Task objective: The word "Locate" may appear in some lines of the data; copy every such line.

Supplied data below:

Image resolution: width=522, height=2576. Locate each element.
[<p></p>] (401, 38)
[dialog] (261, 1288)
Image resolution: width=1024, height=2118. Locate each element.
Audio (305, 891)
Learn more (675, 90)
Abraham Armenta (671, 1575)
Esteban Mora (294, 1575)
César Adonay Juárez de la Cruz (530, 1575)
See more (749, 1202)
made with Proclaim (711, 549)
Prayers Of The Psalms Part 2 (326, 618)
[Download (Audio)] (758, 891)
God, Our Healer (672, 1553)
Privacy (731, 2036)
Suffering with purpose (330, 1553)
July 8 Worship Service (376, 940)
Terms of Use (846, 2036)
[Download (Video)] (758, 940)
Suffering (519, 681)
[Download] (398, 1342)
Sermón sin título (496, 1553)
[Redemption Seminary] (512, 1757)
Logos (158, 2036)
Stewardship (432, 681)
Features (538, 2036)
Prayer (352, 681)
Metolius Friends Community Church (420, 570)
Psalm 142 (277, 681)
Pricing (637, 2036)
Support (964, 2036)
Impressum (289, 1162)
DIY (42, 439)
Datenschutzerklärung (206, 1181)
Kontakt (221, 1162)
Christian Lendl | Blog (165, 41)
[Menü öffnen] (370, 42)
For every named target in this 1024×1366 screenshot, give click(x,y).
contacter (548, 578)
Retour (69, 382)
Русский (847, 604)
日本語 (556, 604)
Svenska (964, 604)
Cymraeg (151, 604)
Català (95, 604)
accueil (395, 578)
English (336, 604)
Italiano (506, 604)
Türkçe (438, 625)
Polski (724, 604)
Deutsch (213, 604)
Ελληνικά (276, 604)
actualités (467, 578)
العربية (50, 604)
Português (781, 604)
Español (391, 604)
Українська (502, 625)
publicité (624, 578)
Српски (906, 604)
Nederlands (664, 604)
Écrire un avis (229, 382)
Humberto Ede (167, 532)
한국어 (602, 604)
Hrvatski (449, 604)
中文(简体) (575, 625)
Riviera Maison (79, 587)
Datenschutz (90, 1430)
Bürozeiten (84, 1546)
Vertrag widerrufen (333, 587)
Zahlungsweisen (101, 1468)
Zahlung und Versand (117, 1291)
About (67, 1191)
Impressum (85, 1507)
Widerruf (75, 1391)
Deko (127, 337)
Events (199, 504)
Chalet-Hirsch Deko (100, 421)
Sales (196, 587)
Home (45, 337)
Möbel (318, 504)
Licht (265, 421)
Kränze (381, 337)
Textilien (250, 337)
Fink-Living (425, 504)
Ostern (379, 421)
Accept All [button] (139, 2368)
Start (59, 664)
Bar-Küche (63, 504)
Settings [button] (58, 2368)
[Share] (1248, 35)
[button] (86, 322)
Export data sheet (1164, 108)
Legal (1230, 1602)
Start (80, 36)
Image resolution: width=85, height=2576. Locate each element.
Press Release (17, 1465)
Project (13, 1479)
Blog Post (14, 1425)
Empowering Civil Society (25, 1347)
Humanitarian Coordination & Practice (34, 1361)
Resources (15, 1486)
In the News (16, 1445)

End of Supplied data.

Result of this exercise:
Image resolution: width=522, height=2576. Locate each element.
Image resolution: width=1024, height=2118. Locate each element.
Image resolution: width=85, height=2576. Locate each element.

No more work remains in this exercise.